User authorisations should be checked at regular intervals. The following information is related to security in this case:
- users with critical authorisations
These authorisations should be compared to the authorisation concept. - change documents for users, role assignments, roles, profiles, and authorisations
- check especially for changes to administrative objects.
Checking the currency of the updates
The currency of the updates installed on the SAP system must be checked. The current patch status of the system must then be compared to the status of the patches available. This requires that the auditor is familiar with the patches available from Microsoft. The examination must also check for errors or warnings occurring during updates.
Checking the security of the communication interfaces
The security of the various communication interfaces (see also S 5.100 Protection of communications from and to Exchange systems) should be checked. In particular, it must be determined which users have administrative authorisations and which services and functions are currently available.

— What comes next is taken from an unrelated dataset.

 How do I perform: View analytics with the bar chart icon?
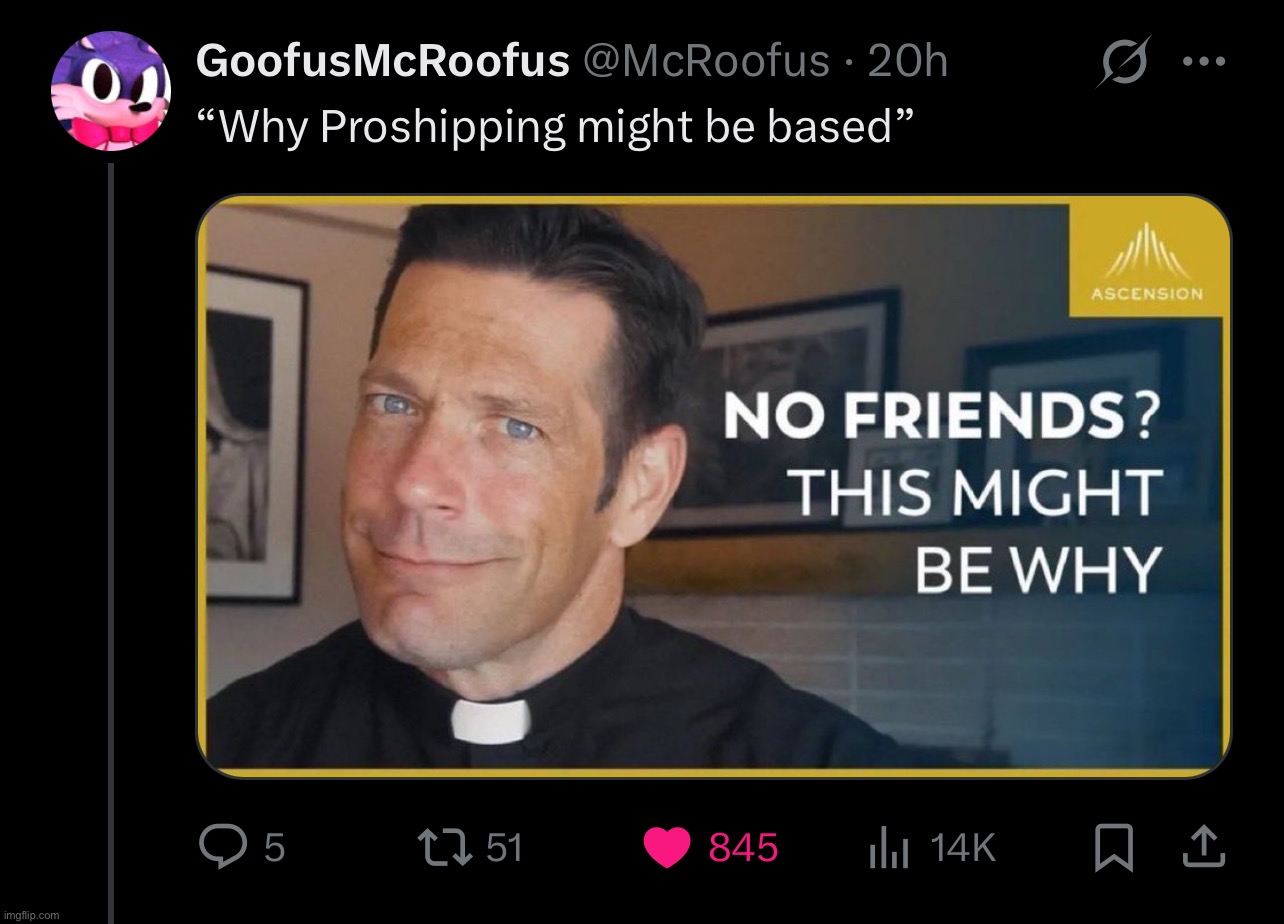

For example, in the Microsoft Exchange version 2010, monitoring and logging an Exchange server are implemented using the Microsoft Operations Framework (see Microsoft Technet "Monitoring and Operations Management: Exchange 2007 Help") in analogy to Microsoft Exchange 2007.
Review questions:
- Is each Microsoft Exchange system subjected to a security check at regular intervals?
- Are the Exchange authorisations at least spot-checked regularly?
- Are the most recent patches available also installed on the Microsoft Exchange system?